Task brief:
Return the entire listing exactly, leaving nothing out.

Stored data:
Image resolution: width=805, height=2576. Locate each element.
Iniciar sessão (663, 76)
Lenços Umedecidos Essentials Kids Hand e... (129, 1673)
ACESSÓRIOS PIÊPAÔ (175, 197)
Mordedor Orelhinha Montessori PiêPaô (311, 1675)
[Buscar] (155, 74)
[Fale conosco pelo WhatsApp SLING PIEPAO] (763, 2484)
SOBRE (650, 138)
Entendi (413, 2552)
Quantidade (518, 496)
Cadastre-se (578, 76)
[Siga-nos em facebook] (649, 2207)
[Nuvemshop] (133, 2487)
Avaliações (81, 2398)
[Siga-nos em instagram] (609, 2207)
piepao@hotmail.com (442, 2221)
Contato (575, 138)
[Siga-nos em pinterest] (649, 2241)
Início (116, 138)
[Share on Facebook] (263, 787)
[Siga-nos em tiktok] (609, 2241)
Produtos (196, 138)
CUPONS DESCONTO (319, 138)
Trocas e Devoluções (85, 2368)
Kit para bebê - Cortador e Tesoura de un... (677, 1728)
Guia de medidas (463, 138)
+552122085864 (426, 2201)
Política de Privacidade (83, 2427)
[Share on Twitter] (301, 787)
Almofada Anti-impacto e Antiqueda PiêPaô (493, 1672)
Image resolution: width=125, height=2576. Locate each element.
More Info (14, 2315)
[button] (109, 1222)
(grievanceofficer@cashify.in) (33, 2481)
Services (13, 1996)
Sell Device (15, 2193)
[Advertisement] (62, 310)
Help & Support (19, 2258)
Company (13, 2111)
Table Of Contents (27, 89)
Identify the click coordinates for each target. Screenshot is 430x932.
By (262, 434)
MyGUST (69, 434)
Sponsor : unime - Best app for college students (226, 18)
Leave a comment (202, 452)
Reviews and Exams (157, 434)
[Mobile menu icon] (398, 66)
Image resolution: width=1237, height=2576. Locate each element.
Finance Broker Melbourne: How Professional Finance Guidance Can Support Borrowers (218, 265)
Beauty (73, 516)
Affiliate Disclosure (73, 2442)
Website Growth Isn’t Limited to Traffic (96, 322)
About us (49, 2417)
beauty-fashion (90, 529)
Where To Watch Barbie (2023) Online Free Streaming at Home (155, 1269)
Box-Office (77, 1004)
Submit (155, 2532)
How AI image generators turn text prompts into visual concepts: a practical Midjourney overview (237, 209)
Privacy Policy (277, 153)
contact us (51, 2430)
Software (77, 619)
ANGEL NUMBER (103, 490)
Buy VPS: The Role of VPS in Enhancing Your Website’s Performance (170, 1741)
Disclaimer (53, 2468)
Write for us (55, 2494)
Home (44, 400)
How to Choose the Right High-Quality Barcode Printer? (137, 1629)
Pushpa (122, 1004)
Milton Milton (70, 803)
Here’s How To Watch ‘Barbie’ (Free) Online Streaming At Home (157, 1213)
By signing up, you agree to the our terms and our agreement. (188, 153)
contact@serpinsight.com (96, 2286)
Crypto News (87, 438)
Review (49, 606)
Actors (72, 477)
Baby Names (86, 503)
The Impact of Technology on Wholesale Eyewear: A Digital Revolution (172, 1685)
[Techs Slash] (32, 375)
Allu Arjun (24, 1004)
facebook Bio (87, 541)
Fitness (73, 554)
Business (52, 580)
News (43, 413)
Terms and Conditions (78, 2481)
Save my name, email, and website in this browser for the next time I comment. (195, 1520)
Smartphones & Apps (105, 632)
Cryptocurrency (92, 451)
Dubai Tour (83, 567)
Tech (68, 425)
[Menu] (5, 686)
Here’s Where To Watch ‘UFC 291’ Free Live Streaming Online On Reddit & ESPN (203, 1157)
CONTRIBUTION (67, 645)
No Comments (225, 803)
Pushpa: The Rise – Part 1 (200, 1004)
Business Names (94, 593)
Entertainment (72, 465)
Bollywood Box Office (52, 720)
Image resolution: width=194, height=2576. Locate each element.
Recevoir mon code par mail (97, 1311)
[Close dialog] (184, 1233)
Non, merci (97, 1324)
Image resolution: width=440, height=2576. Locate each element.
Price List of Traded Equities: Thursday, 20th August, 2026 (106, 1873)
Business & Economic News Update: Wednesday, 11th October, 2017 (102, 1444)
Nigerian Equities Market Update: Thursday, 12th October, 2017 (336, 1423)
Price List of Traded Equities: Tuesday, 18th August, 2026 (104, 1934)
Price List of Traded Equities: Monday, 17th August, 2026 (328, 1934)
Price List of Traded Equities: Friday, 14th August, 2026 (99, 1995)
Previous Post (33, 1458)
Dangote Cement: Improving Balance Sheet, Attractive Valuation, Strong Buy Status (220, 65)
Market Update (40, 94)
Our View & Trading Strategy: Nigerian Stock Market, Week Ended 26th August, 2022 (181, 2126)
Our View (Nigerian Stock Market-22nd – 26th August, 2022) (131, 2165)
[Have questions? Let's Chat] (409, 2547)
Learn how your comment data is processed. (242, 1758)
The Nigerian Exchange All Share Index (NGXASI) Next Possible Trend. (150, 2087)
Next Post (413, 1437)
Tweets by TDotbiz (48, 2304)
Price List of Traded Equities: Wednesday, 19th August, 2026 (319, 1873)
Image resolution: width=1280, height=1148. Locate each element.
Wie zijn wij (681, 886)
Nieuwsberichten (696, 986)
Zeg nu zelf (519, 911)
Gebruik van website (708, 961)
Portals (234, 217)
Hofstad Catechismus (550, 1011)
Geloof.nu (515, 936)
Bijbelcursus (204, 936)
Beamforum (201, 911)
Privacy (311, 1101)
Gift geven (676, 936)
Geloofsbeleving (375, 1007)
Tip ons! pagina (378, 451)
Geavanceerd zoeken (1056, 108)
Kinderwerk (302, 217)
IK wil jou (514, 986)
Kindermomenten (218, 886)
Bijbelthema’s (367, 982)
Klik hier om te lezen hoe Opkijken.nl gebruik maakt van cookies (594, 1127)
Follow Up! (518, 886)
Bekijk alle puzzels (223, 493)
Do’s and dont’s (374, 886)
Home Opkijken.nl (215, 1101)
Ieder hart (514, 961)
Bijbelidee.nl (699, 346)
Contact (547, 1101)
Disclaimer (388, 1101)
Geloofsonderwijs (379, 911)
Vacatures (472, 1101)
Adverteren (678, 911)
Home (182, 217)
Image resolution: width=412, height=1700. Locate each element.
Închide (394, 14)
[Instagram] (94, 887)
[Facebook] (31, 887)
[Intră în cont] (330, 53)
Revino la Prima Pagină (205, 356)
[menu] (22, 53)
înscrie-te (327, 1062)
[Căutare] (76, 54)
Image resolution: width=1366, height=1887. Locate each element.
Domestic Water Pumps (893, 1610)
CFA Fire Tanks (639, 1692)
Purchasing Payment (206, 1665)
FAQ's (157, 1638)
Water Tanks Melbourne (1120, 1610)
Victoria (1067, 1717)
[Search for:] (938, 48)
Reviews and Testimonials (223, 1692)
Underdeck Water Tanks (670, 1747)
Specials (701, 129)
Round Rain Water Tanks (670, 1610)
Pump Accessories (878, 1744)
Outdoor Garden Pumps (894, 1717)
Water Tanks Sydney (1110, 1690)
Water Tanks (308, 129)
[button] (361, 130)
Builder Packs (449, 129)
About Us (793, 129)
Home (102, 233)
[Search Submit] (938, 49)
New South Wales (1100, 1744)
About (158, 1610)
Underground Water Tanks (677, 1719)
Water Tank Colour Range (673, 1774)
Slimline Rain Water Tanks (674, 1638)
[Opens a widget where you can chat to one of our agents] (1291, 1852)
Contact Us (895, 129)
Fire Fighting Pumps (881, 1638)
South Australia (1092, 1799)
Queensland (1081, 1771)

Solved problem:
Image resolution: width=805, height=2576. Locate each element.
Iniciar sessão (663, 76)
Lenços Umedecidos Essentials Kids Hand e... (129, 1673)
ACESSÓRIOS PIÊPAÔ (175, 197)
Mordedor Orelhinha Montessori PiêPaô (311, 1675)
[Buscar] (155, 74)
[Fale conosco pelo WhatsApp SLING PIEPAO] (763, 2484)
SOBRE (650, 138)
Entendi (413, 2552)
Quantidade (518, 496)
Cadastre-se (578, 76)
[Siga-nos em facebook] (649, 2207)
[Nuvemshop] (133, 2487)
Avaliações (81, 2398)
[Siga-nos em instagram] (609, 2207)
piepao@hotmail.com (442, 2221)
Contato (575, 138)
[Siga-nos em pinterest] (649, 2241)
Início (116, 138)
[Share on Facebook] (263, 787)
[Siga-nos em tiktok] (609, 2241)
Produtos (196, 138)
CUPONS DESCONTO (319, 138)
Trocas e Devoluções (85, 2368)
Kit para bebê - Cortador e Tesoura de un... (677, 1728)
Guia de medidas (463, 138)
+552122085864 (426, 2201)
Política de Privacidade (83, 2427)
[Share on Twitter] (301, 787)
Almofada Anti-impacto e Antiqueda PiêPaô (493, 1672)
Image resolution: width=125, height=2576. Locate each element.
More Info (14, 2315)
[button] (109, 1222)
(grievanceofficer@cashify.in) (33, 2481)
Services (13, 1996)
Sell Device (15, 2193)
[Advertisement] (62, 310)
Help & Support (19, 2258)
Company (13, 2111)
Table Of Contents (27, 89)
Identify the click coordinates for each target. Screenshot is 430x932.
By (262, 434)
MyGUST (69, 434)
Sponsor : unime - Best app for college students (226, 18)
Leave a comment (202, 452)
Reviews and Exams (157, 434)
[Mobile menu icon] (398, 66)
Image resolution: width=1237, height=2576. Locate each element.
Finance Broker Melbourne: How Professional Finance Guidance Can Support Borrowers (218, 265)
Beauty (73, 516)
Affiliate Disclosure (73, 2442)
Website Growth Isn’t Limited to Traffic (96, 322)
About us (49, 2417)
beauty-fashion (90, 529)
Where To Watch Barbie (2023) Online Free Streaming at Home (155, 1269)
Box-Office (77, 1004)
Submit (155, 2532)
How AI image generators turn text prompts into visual concepts: a practical Midjourney overview (237, 209)
Privacy Policy (277, 153)
contact us (51, 2430)
Software (77, 619)
ANGEL NUMBER (103, 490)
Buy VPS: The Role of VPS in Enhancing Your Website’s Performance (170, 1741)
Disclaimer (53, 2468)
Write for us (55, 2494)
Home (44, 400)
How to Choose the Right High-Quality Barcode Printer? (137, 1629)
Pushpa (122, 1004)
Milton Milton (70, 803)
Here’s How To Watch ‘Barbie’ (Free) Online Streaming At Home (157, 1213)
By signing up, you agree to the our terms and our agreement. (188, 153)
contact@serpinsight.com (96, 2286)
Crypto News (87, 438)
Review (49, 606)
Actors (72, 477)
Baby Names (86, 503)
The Impact of Technology on Wholesale Eyewear: A Digital Revolution (172, 1685)
[Techs Slash] (32, 375)
Allu Arjun (24, 1004)
facebook Bio (87, 541)
Fitness (73, 554)
Business (52, 580)
News (43, 413)
Terms and Conditions (78, 2481)
Save my name, email, and website in this browser for the next time I comment. (195, 1520)
Smartphones & Apps (105, 632)
Cryptocurrency (92, 451)
Dubai Tour (83, 567)
Tech (68, 425)
[Menu] (5, 686)
Here’s Where To Watch ‘UFC 291’ Free Live Streaming Online On Reddit & ESPN (203, 1157)
CONTRIBUTION (67, 645)
No Comments (225, 803)
Pushpa: The Rise – Part 1 (200, 1004)
Business Names (94, 593)
Entertainment (72, 465)
Bollywood Box Office (52, 720)
Image resolution: width=194, height=2576. Locate each element.
Recevoir mon code par mail (97, 1311)
[Close dialog] (184, 1233)
Non, merci (97, 1324)
Image resolution: width=440, height=2576. Locate each element.
Price List of Traded Equities: Thursday, 20th August, 2026 (106, 1873)
Business & Economic News Update: Wednesday, 11th October, 2017 (102, 1444)
Nigerian Equities Market Update: Thursday, 12th October, 2017 (336, 1423)
Price List of Traded Equities: Tuesday, 18th August, 2026 (104, 1934)
Price List of Traded Equities: Monday, 17th August, 2026 (328, 1934)
Price List of Traded Equities: Friday, 14th August, 2026 (99, 1995)
Previous Post (33, 1458)
Dangote Cement: Improving Balance Sheet, Attractive Valuation, Strong Buy Status (220, 65)
Market Update (40, 94)
Our View & Trading Strategy: Nigerian Stock Market, Week Ended 26th August, 2022 (181, 2126)
Our View (Nigerian Stock Market-22nd – 26th August, 2022) (131, 2165)
[Have questions? Let's Chat] (409, 2547)
Learn how your comment data is processed. (242, 1758)
The Nigerian Exchange All Share Index (NGXASI) Next Possible Trend. (150, 2087)
Next Post (413, 1437)
Tweets by TDotbiz (48, 2304)
Price List of Traded Equities: Wednesday, 19th August, 2026 (319, 1873)
Image resolution: width=1280, height=1148. Locate each element.
Wie zijn wij (681, 886)
Nieuwsberichten (696, 986)
Zeg nu zelf (519, 911)
Gebruik van website (708, 961)
Portals (234, 217)
Hofstad Catechismus (550, 1011)
Geloof.nu (515, 936)
Bijbelcursus (204, 936)
Beamforum (201, 911)
Privacy (311, 1101)
Gift geven (676, 936)
Geloofsbeleving (375, 1007)
Tip ons! pagina (378, 451)
Geavanceerd zoeken (1056, 108)
Kinderwerk (302, 217)
IK wil jou (514, 986)
Kindermomenten (218, 886)
Bijbelthema’s (367, 982)
Klik hier om te lezen hoe Opkijken.nl gebruik maakt van cookies (594, 1127)
Follow Up! (518, 886)
Bekijk alle puzzels (223, 493)
Do’s and dont’s (374, 886)
Home Opkijken.nl (215, 1101)
Ieder hart (514, 961)
Bijbelidee.nl (699, 346)
Contact (547, 1101)
Disclaimer (388, 1101)
Geloofsonderwijs (379, 911)
Vacatures (472, 1101)
Adverteren (678, 911)
Home (182, 217)
Image resolution: width=412, height=1700. Locate each element.
Închide (394, 14)
[Instagram] (94, 887)
[Facebook] (31, 887)
[Intră în cont] (330, 53)
Revino la Prima Pagină (205, 356)
[menu] (22, 53)
înscrie-te (327, 1062)
[Căutare] (76, 54)
Image resolution: width=1366, height=1887. Locate each element.
Domestic Water Pumps (893, 1610)
CFA Fire Tanks (639, 1692)
Purchasing Payment (206, 1665)
FAQ's (157, 1638)
Water Tanks Melbourne (1120, 1610)
Victoria (1067, 1717)
[Search for:] (938, 48)
Reviews and Testimonials (223, 1692)
Underdeck Water Tanks (670, 1747)
Specials (701, 129)
Round Rain Water Tanks (670, 1610)
Pump Accessories (878, 1744)
Outdoor Garden Pumps (894, 1717)
Water Tanks Sydney (1110, 1690)
Water Tanks (308, 129)
[button] (361, 130)
Builder Packs (449, 129)
About Us (793, 129)
Home (102, 233)
[Search Submit] (938, 49)
New South Wales (1100, 1744)
About (158, 1610)
Underground Water Tanks (677, 1719)
Water Tank Colour Range (673, 1774)
Slimline Rain Water Tanks (674, 1638)
[Opens a widget where you can chat to one of our agents] (1291, 1852)
Contact Us (895, 129)
Fire Fighting Pumps (881, 1638)
South Australia (1092, 1799)
Queensland (1081, 1771)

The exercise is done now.